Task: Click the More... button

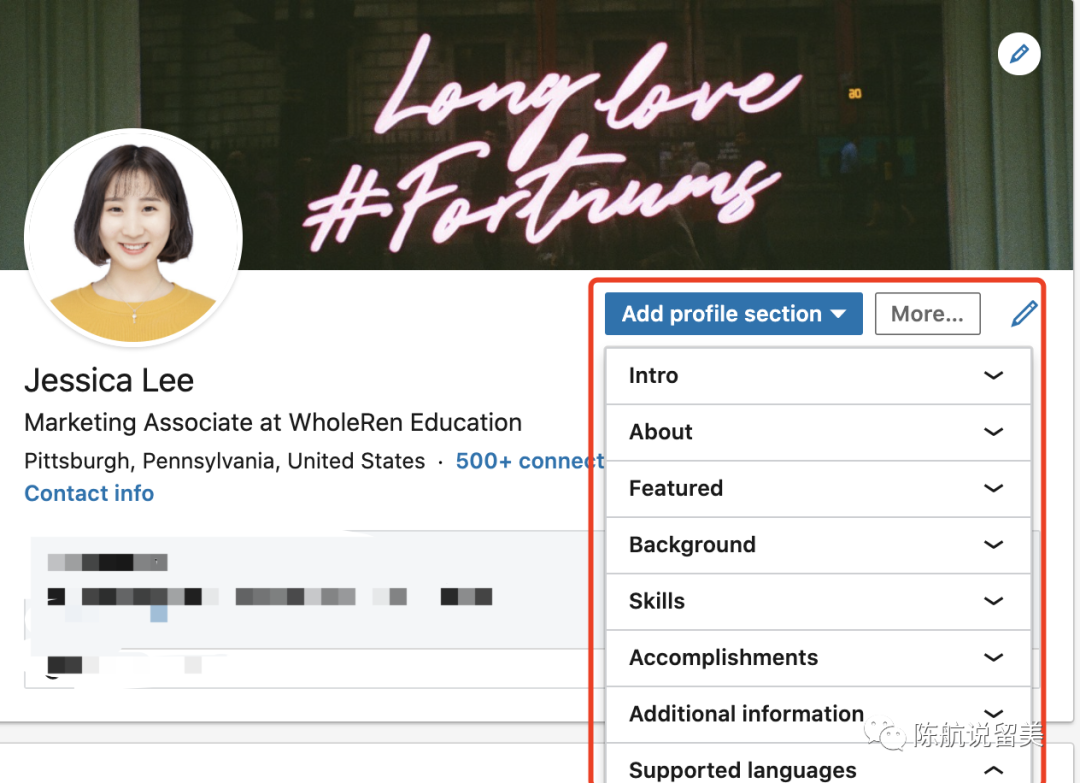Action: click(x=927, y=314)
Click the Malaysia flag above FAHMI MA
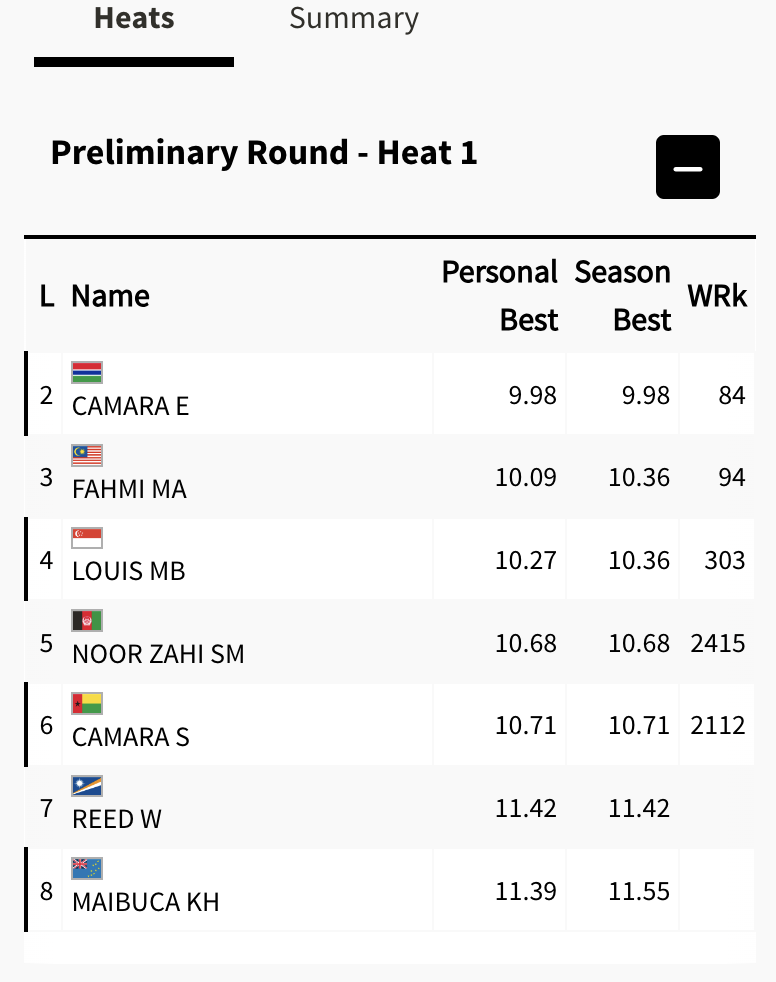776x982 pixels. point(87,455)
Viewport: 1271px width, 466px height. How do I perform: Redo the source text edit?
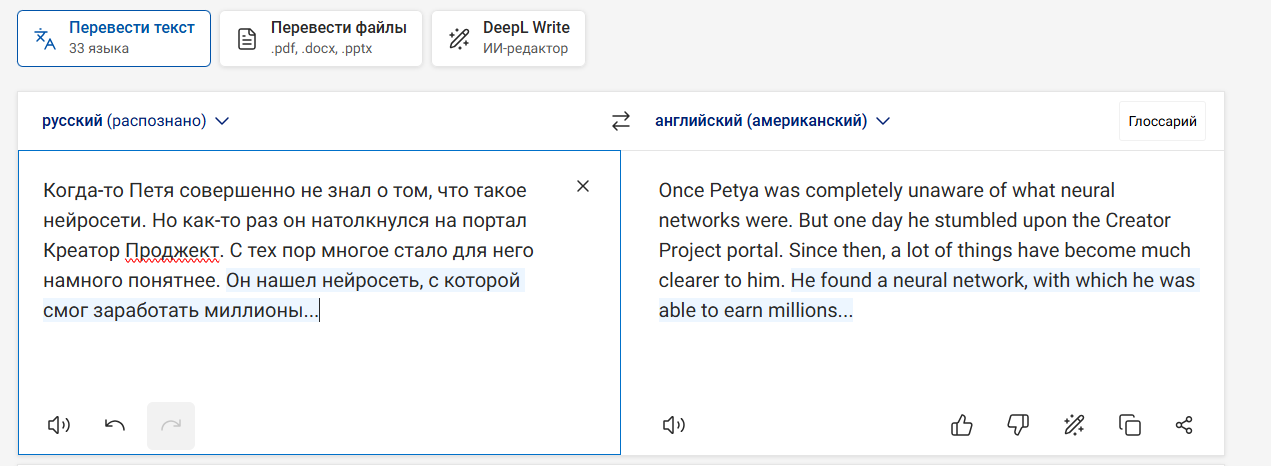point(171,425)
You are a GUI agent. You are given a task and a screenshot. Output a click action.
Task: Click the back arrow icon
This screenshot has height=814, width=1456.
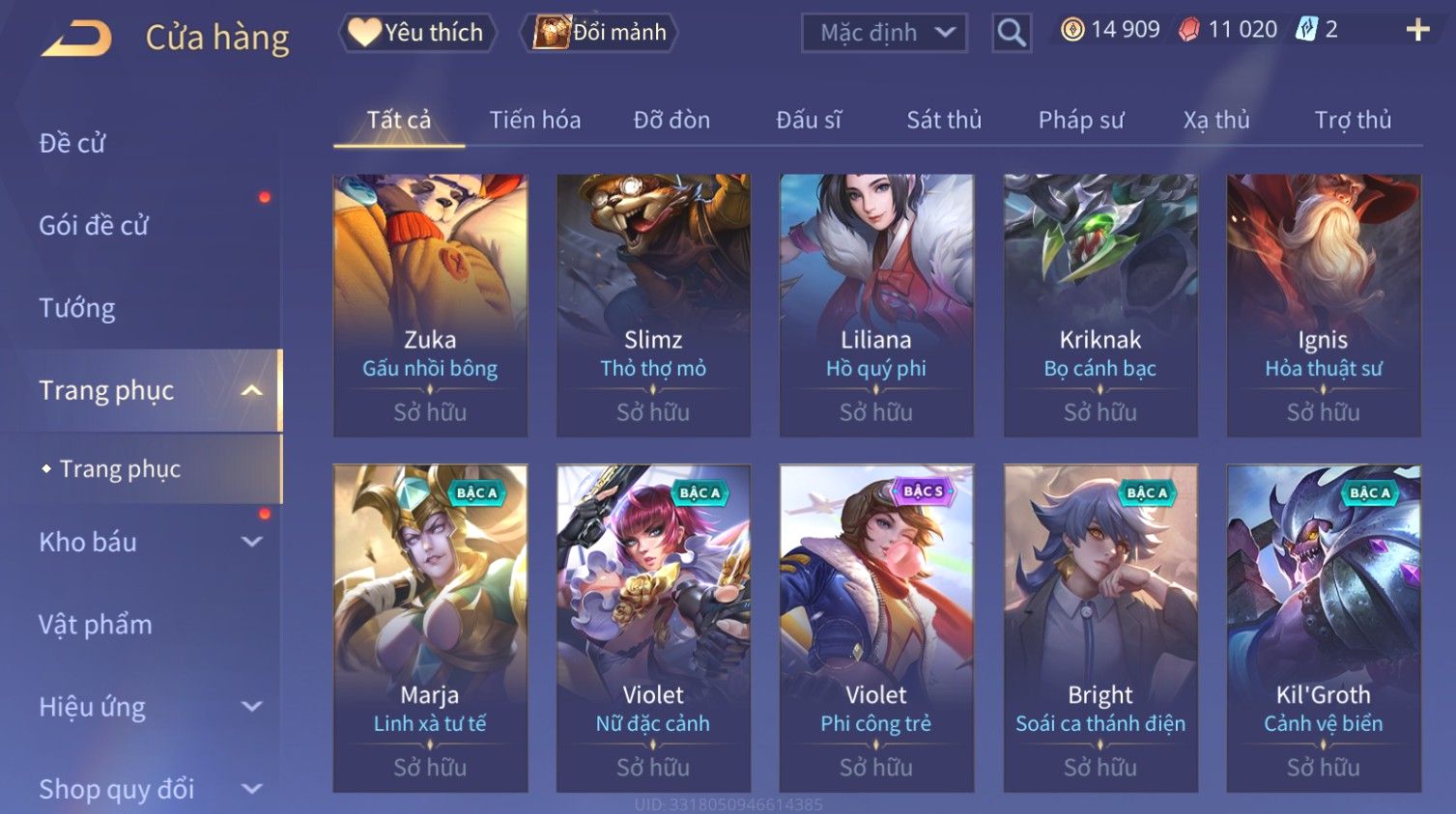[77, 40]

▬▬▬▬▬▬

What is needed is an exact copy of all the data, with no images in it.

**Problem solution:**
Task: Click the More... button

Action: click(x=927, y=314)
Click the Malaysia flag above FAHMI MA
776x982 pixels. point(87,455)
Viewport: 1271px width, 466px height. How do I perform: Redo the source text edit?
point(171,425)
You are a GUI agent. You are given a task and a screenshot. Output a click action.
Task: Click the back arrow icon
This screenshot has height=814, width=1456.
[77, 40]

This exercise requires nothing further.